[Stored items]
════════
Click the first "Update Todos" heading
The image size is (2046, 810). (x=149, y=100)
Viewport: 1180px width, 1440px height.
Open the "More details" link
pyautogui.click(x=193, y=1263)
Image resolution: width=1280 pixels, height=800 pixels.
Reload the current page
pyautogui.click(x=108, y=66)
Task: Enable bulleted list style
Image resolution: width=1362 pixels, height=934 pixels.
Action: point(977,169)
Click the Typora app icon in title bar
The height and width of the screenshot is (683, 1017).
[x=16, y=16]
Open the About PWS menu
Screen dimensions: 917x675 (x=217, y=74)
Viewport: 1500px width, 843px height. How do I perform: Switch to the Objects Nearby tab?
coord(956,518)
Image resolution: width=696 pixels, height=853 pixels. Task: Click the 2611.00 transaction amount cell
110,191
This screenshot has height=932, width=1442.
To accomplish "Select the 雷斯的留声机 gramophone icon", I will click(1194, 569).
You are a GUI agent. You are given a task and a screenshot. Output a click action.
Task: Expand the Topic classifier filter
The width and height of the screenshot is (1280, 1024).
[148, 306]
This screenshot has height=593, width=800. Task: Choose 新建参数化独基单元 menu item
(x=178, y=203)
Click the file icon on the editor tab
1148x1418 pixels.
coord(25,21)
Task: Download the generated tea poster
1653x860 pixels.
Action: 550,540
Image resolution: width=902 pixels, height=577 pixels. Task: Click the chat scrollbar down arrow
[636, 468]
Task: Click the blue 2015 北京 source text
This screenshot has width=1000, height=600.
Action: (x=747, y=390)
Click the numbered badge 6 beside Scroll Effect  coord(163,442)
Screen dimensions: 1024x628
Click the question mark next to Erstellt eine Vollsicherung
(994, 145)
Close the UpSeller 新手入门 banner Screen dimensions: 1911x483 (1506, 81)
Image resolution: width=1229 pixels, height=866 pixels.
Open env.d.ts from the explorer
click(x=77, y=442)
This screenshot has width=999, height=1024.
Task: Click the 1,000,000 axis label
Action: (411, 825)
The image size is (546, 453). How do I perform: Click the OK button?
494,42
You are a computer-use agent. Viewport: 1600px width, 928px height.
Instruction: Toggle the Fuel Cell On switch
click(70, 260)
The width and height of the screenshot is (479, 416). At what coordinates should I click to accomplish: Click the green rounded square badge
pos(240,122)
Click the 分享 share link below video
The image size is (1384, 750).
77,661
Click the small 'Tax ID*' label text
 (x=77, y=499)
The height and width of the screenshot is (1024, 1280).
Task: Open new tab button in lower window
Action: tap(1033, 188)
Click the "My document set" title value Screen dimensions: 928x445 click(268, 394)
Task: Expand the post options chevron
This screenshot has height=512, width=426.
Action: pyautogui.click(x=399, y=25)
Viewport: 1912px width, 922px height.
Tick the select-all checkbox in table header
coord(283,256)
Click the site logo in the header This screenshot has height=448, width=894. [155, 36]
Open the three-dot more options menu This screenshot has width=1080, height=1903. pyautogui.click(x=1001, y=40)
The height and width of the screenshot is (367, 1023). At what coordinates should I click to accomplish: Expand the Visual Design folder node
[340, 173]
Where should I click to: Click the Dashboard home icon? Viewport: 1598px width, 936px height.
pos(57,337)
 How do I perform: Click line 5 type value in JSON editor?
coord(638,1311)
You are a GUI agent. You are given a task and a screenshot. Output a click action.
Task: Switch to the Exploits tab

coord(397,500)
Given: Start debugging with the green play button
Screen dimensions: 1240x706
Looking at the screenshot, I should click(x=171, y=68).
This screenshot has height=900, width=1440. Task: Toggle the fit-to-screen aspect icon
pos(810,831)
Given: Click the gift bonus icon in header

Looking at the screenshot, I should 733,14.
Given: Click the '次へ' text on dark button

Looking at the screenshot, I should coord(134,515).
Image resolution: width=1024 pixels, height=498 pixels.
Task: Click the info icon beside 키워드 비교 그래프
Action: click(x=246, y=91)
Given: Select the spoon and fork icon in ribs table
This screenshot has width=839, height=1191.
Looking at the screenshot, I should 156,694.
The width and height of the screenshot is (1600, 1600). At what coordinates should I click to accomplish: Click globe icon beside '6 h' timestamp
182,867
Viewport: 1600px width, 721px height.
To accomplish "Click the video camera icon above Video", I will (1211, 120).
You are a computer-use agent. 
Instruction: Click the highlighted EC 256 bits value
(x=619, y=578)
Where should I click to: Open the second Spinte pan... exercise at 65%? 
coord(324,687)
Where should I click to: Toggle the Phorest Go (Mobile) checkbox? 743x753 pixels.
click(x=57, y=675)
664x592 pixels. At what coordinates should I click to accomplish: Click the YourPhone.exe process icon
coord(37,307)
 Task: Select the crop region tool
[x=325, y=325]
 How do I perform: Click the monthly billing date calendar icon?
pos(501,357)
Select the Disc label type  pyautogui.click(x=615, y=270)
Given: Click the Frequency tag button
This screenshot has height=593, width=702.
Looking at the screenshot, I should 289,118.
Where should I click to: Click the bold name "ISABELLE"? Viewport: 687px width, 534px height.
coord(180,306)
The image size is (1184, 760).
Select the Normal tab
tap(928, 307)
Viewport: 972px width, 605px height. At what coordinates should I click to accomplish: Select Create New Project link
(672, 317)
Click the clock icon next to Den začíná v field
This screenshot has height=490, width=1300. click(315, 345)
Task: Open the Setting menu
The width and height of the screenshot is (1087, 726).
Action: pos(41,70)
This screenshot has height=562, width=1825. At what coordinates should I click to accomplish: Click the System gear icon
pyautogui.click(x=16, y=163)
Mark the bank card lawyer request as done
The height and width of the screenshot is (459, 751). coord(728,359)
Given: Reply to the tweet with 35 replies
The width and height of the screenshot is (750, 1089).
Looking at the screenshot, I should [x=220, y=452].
════════
Only the lines from the first line of the records through the line containing "This screenshot has height=932, width=1442." should be repeated, exactly as they appear.

Click the first "Update Todos" heading
The image size is (2046, 810). (x=149, y=100)
Viewport: 1180px width, 1440px height.
Open the "More details" link
pyautogui.click(x=193, y=1263)
Image resolution: width=1280 pixels, height=800 pixels.
Reload the current page
pyautogui.click(x=108, y=66)
Task: Enable bulleted list style
Image resolution: width=1362 pixels, height=934 pixels.
Action: point(977,169)
Click the Typora app icon in title bar
The height and width of the screenshot is (683, 1017).
[x=16, y=16]
Open the About PWS menu
Screen dimensions: 917x675 (x=217, y=74)
Viewport: 1500px width, 843px height. How do I perform: Switch to the Objects Nearby tab?
coord(956,518)
Image resolution: width=696 pixels, height=853 pixels. Task: Click the 2611.00 transaction amount cell
110,191
This screenshot has height=932, width=1442.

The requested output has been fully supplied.